Individual clinicians are considered facility-based if they meet all the following criteria:

  • Billed at least 75 percent of covered professional services in a hospital setting.
  • Billed at least one service in an inpatient hospital or emergency room and can be attributed to a facility with a Hospital VBP score.
  • If a clinician works at multiple facilities, CMS will attribute the clinician to the hospital where they provided services to the greatest number of Medicare beneficiaries during the determination window using the same TIN/NPI combination.
  • A group practice would be considered facility-based if 75 percent or more of the MIPS-eligible clinicians in a group are deemed facility-based. CMS will attribute the group to the hospital where the plurality of clinicians in the group were attributed as individuals.

The 2021 Performance Year

For the 2021 MIPS performance year, CMS will rely on FY 2022 Hospital VBP Program scores for facility-based scoring. FY 2022 hospital scores will not be released to the public until early in 2022, but clinicians should be able to view FY 2021 hospital scores here in early 2021 to get a general sense of where a facility falls compared to others.  Some surgeons are tied to high-performing facilities and could rely on the facility score to achieve a high MIPS score, but that may not be the case for all, making it important to understand how your facility has historically scored and compared with other facilities in the Hospital VBP Program.

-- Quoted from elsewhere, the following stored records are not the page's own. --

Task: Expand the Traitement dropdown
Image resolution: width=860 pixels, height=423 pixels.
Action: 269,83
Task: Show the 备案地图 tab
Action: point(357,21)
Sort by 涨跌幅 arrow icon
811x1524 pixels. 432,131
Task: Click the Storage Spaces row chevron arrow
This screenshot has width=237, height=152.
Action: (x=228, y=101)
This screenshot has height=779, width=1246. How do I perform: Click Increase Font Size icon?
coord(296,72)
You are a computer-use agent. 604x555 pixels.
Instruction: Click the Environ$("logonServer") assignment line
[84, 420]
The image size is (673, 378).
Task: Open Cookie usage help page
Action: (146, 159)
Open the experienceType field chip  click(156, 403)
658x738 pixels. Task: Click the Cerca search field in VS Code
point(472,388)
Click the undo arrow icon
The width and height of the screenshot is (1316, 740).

Please note: Hospital-based status is different than facility-based status. Hospital-based status has different eligibility criteria and is used to determine if a clinician or group is exempt from the Promoting Interoperability (PI) category. As mentioned, facility-based status is used to determine whether the clinician or group is eligible for facility-based scoring. Although the statuses are different, it is possible to fall into both categories. Surgeons who are considered both hospital-based and facility-based will receive an automatic reweighting of PI to Quality and are also eligible to have their facility's Hospital VBP Program score applied to Quality and Cost.